Nigel stared. Andrea stared. Emily stared. The silence became catastrophic.
Nigel's eyebrows climbed steadily toward his hairline. "Oh," he said.
Emily felt a sudden, suffocating desire for the earth to swallow her, an internal prayer for some dramatic, merciful oblivion to shield her from the exposure. She wanted death. Immediate death. Fucking hell.
Nigel’s gaze drifted lazily between them, cataloging the wreckage of their restraint with a quiet, knowing precision. His eyes traced the stark, unmistakable evidence of their compromised state. The dark, smudged line of lipstick, the soft, disheveled strands of hair clinging to their temples, and the absolute impossibility of denying what had just happened while they remained standing entirely too close, their skin still tingling from the two inches of space left between them.
Understanding arrived instantly.
His grin appeared with terrifying speed. "Well."
Emily closed her eyes. "No."
Nigel looked delighted. "Well, well, well."
"No."
"Look what we have here."
"Nigel."
"This is fascinating."
"Nigel."
Andy was visibly trying not to laugh. Which Emily considered a betrayal.
The grin widened. "Talk about rebound. Oh wait, this was who you were supposed to bound from."
Emily immediately lunged for the control panel. The close-door button suffered greatly.
"Nigel don't you dare—"
"Oh, I am absolutely—"
The doors began sliding shut.
Nigel's laughter followed them. "I expect details later!"
The doors slid shut, locking them back into a thick, ringing silence as the lift resumed its steady climb.
Emily remained entirely frozen against the panel, a hot wave of mortification saturating every nerve ending. When she finally dragged her eyes toward Andy, she found her biting her lower lip. Bad sign. Very bad sign.
"Don't."
Andy immediately lost the battle and laughed.
Emily groaned. "Oh my God."
"He looked so happy."
"He looked horrifying."
"He definitely knew."
"Obviously he knew!”
Andy laughed harder.
Emily covered her face.
For several seconds she simply stood there suffering.

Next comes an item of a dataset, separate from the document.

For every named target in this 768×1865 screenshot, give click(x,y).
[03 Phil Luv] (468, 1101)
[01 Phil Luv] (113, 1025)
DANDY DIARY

Then, with a noise of complete defeat, she stepped forward and buried her face directly into the warm hollow of Andy’s neck.
Andy pulled her close without a second thought, her arms a solid weight around her as she let out a low, continuous giggle that rippled softly against Emily’s cheek.
Emily groaned into her shoulder. "This is the worst thing that has ever happened to me."
Andy pressed a kiss into her hair. "I don't know."
Emily lifted her head suspiciously.
Andy smirked. "I can think of worse ways to get caught."
Emily pulled back just enough to glare. “Andrea!”
Yet, beneath the mortification, the sheer absurdity of it all broke through her defenses, and despite everything, a quiet chuckle escaped her throat.
And Andrea leaned down to brush a sweet, comforting kiss against the corner of her mouth just as the lift completed its climb and slowed to a gentle halt at their floor.
“Well, the cat is out of the bag.”
“Yeah, unexpectedly soon,” Emily huffed, annoyed and embarrassed. “Bloody hell.”